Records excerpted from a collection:
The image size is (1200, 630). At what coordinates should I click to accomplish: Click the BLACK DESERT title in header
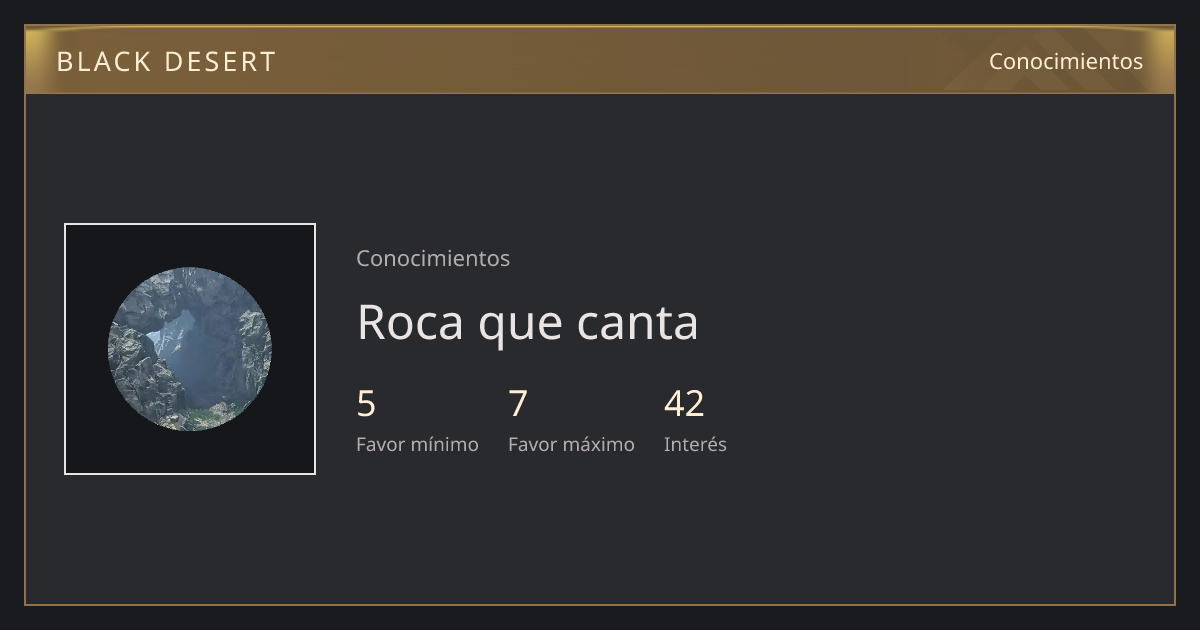click(166, 62)
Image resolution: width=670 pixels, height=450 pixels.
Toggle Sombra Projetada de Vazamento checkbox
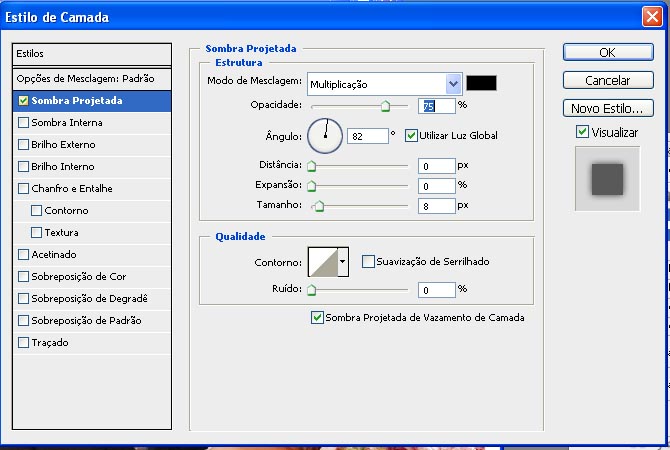tap(317, 318)
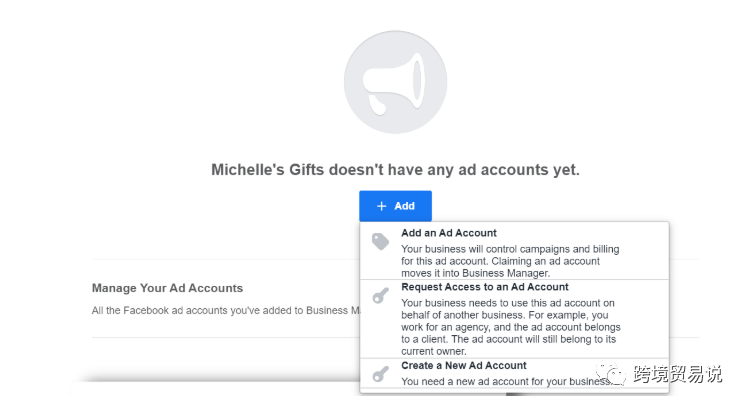The image size is (746, 407).
Task: Click the 'Your business will control campaigns' description
Action: coord(510,261)
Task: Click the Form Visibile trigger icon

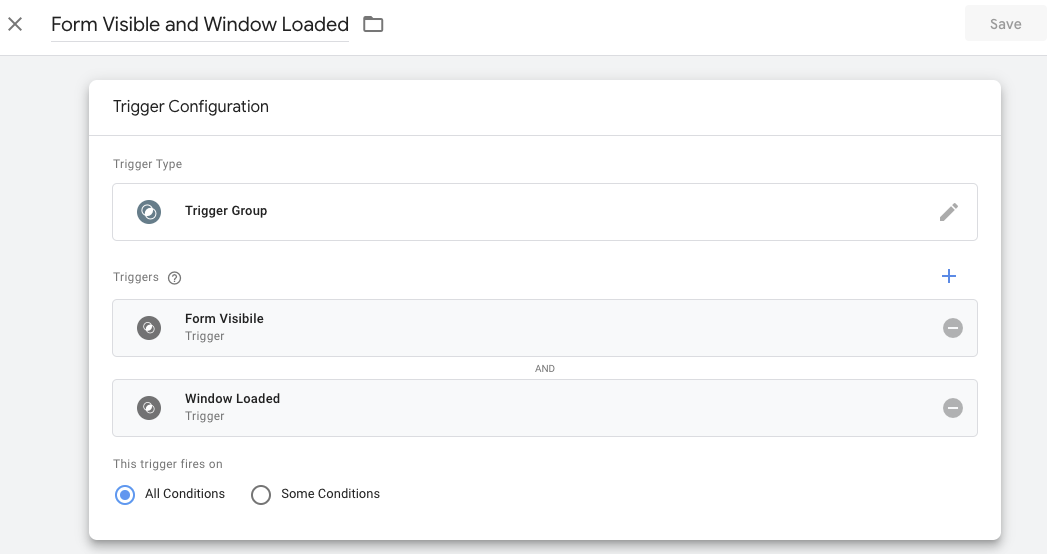Action: (x=149, y=328)
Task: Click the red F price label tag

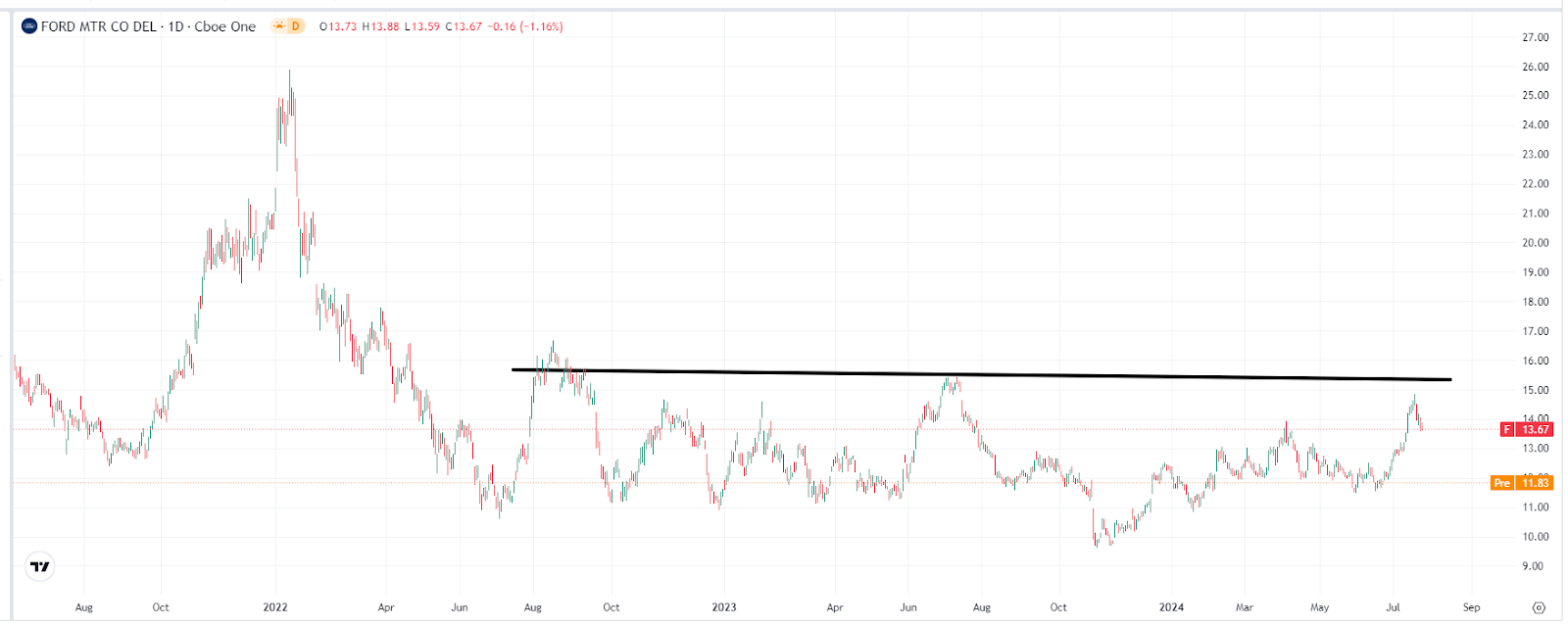Action: click(1507, 429)
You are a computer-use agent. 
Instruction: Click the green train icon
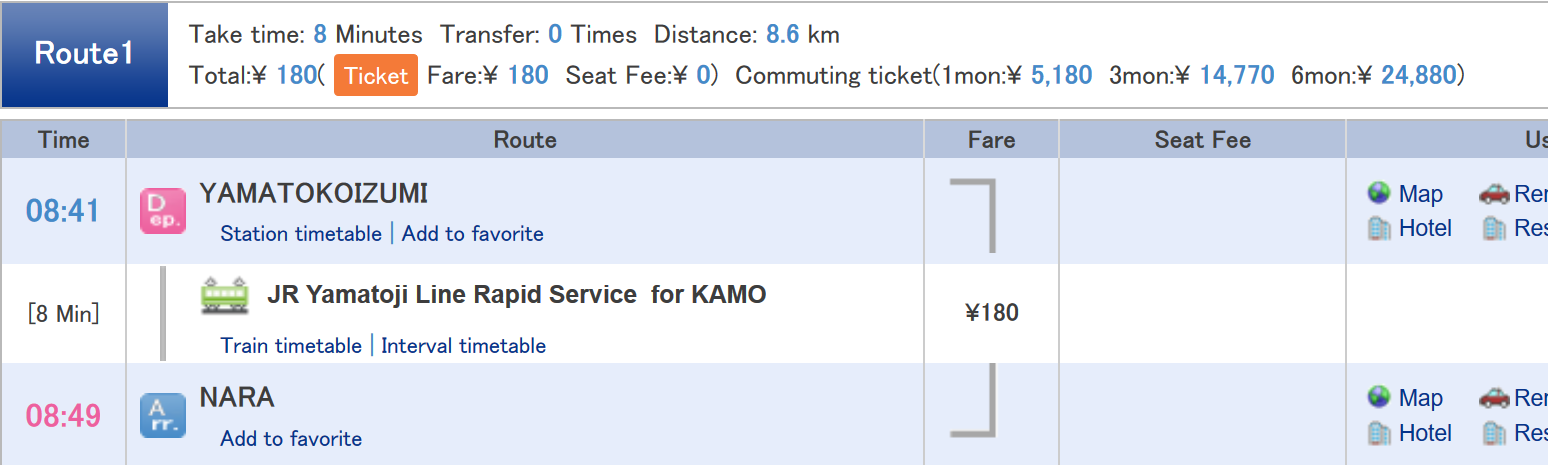[x=224, y=295]
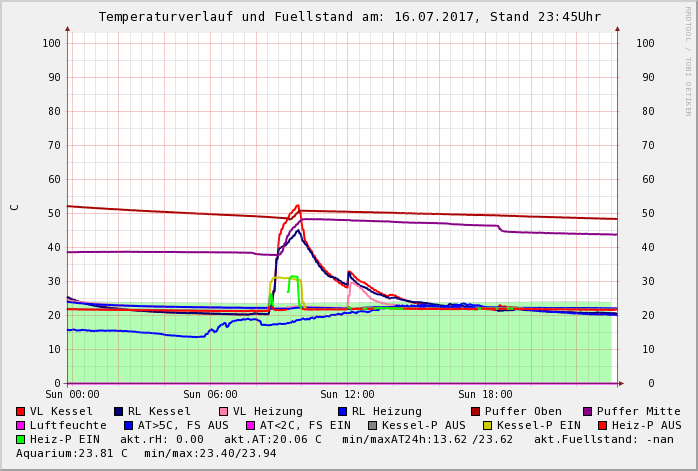Select the magenta Luftfeuchte legend swatch
The image size is (698, 471).
click(x=21, y=425)
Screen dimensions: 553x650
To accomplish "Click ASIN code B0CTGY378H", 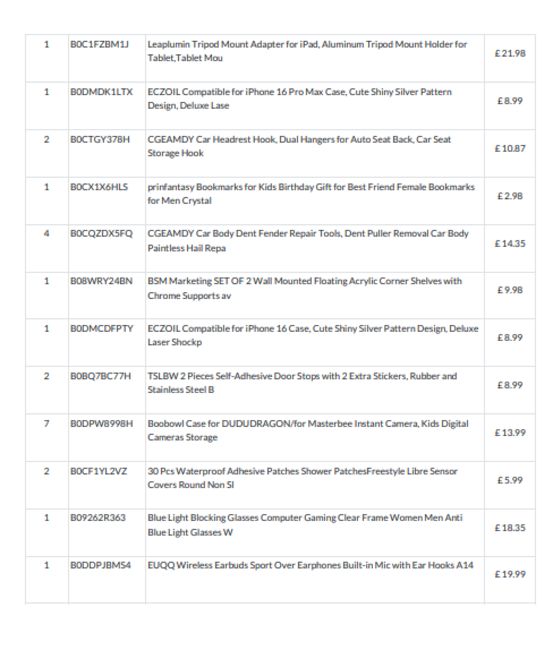I will 100,140.
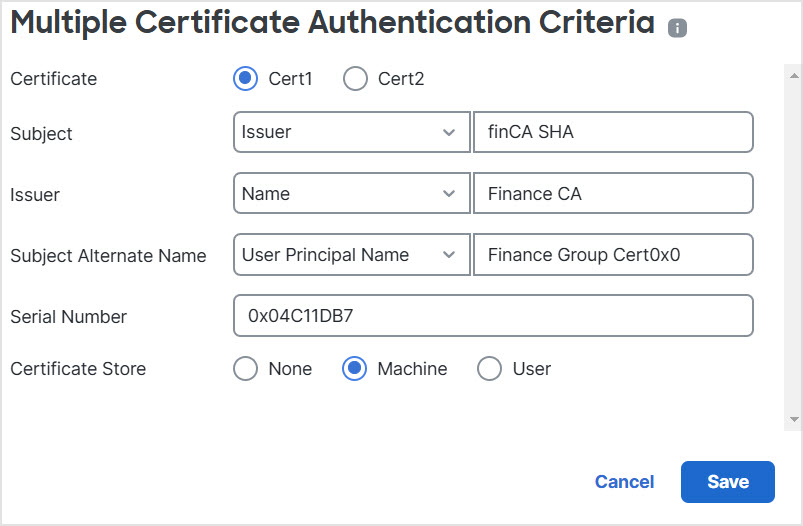Click the scrollbar up arrow
Image resolution: width=803 pixels, height=526 pixels.
[x=794, y=75]
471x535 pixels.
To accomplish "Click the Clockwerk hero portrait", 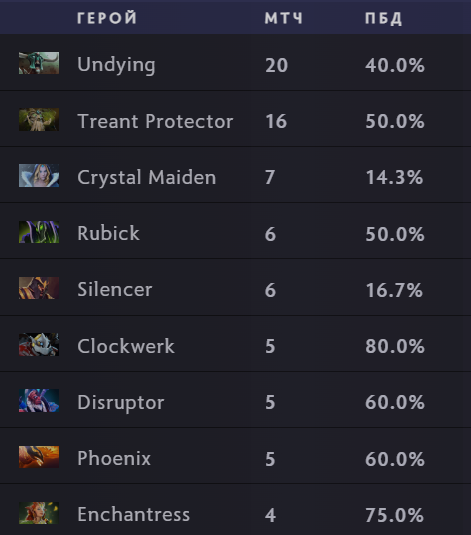I will point(39,345).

◆ TASK TO CARRY OUT
The answer must consist solely of the lines from the first line of the data through the line containing "You are a computer-use agent.", inclusive, reproduced exactly and without pictures.

◆ EXERCISE RESULT
The image size is (1200, 630). At what coordinates should I click to accomplish: Click the BLACK DESERT title in header
click(166, 62)
Image resolution: width=670 pixels, height=450 pixels.
Toggle Sombra Projetada de Vazamento checkbox
tap(317, 318)
The image size is (746, 407).
Task: Click the 'Your business will control campaigns' description
Action: coord(510,261)
Task: Click the Form Visibile trigger icon

Action: (x=149, y=328)
Task: Click the red F price label tag

Action: click(1507, 429)
You are a computer-use agent. 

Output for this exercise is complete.